### ASSIGNED TASK
Hand back, word for word, the lines from the one containing "The height and width of the screenshot is (756, 1063)." to the end of the records, both included, and leave out pictures.

Stored items from a collection:
════════

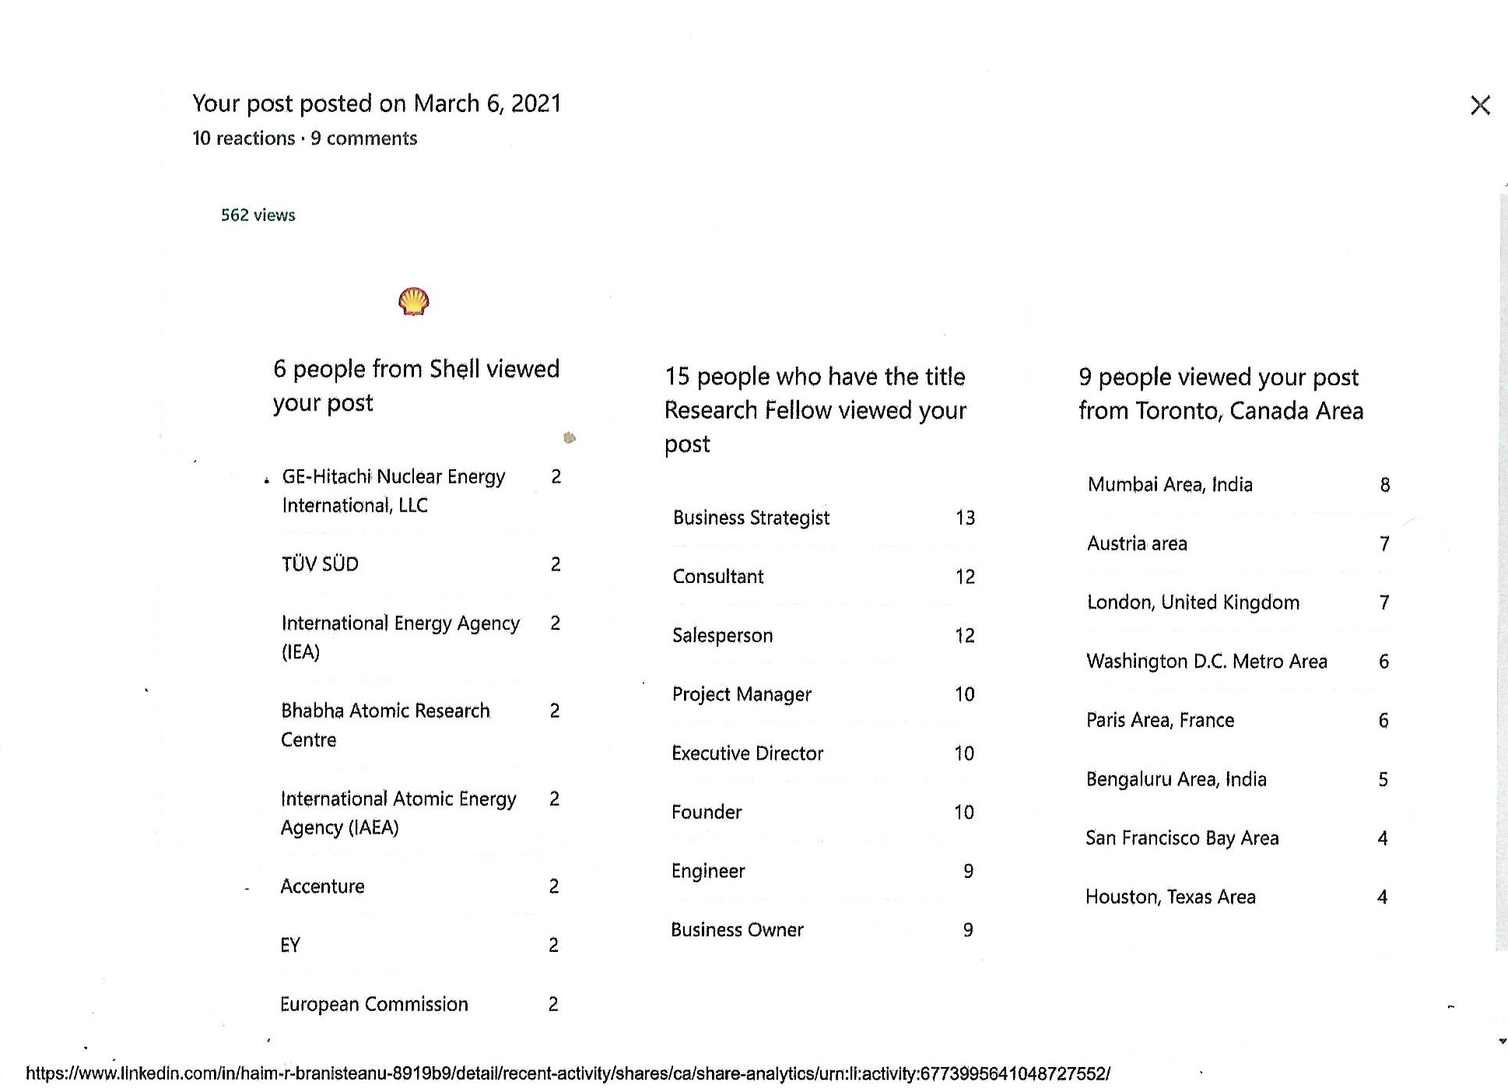Image resolution: width=1508 pixels, height=1092 pixels.
Task: Click the London, United Kingdom entry
Action: tap(1193, 602)
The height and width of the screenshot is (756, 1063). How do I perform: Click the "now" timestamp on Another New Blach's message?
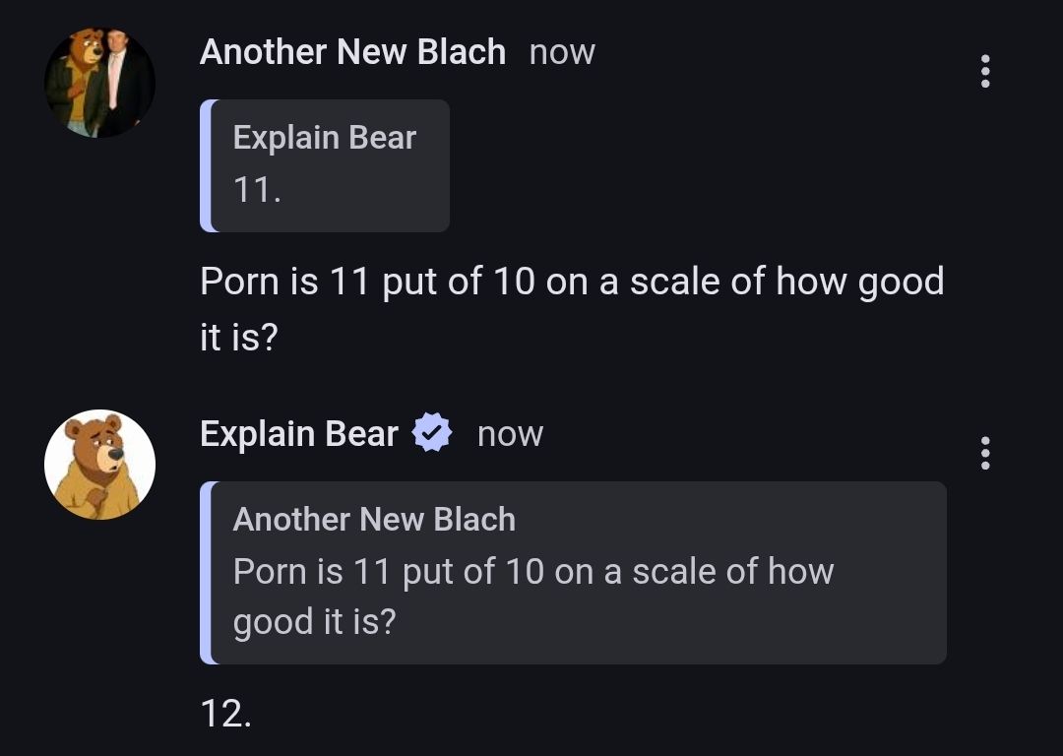click(x=562, y=52)
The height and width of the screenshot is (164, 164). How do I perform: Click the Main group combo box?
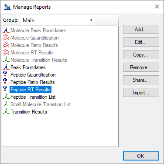click(58, 20)
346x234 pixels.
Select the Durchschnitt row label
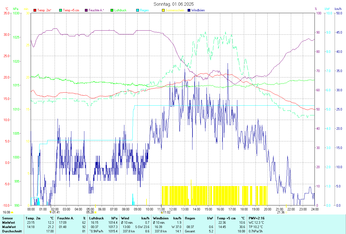tap(12, 231)
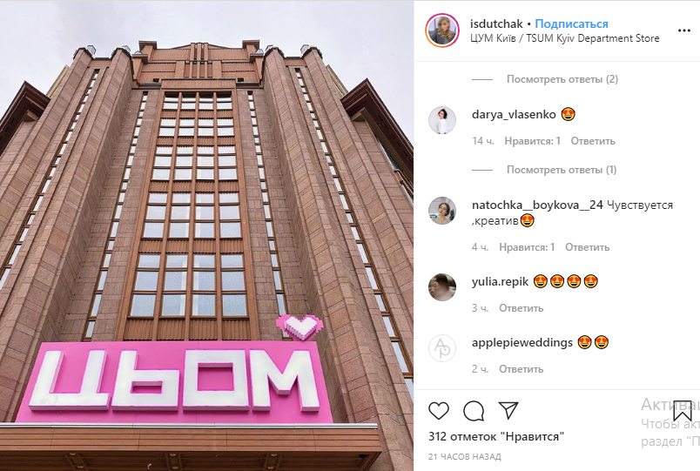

════════

### SOLUTION FOR THIS TASK
The height and width of the screenshot is (756, 1063). How do I perform: Click the "now" timestamp on Another New Blach's message?
click(x=562, y=52)
The height and width of the screenshot is (164, 164). How do I perform: Click the Main group combo box?
click(58, 20)
346x234 pixels.
Select the Durchschnitt row label
tap(12, 231)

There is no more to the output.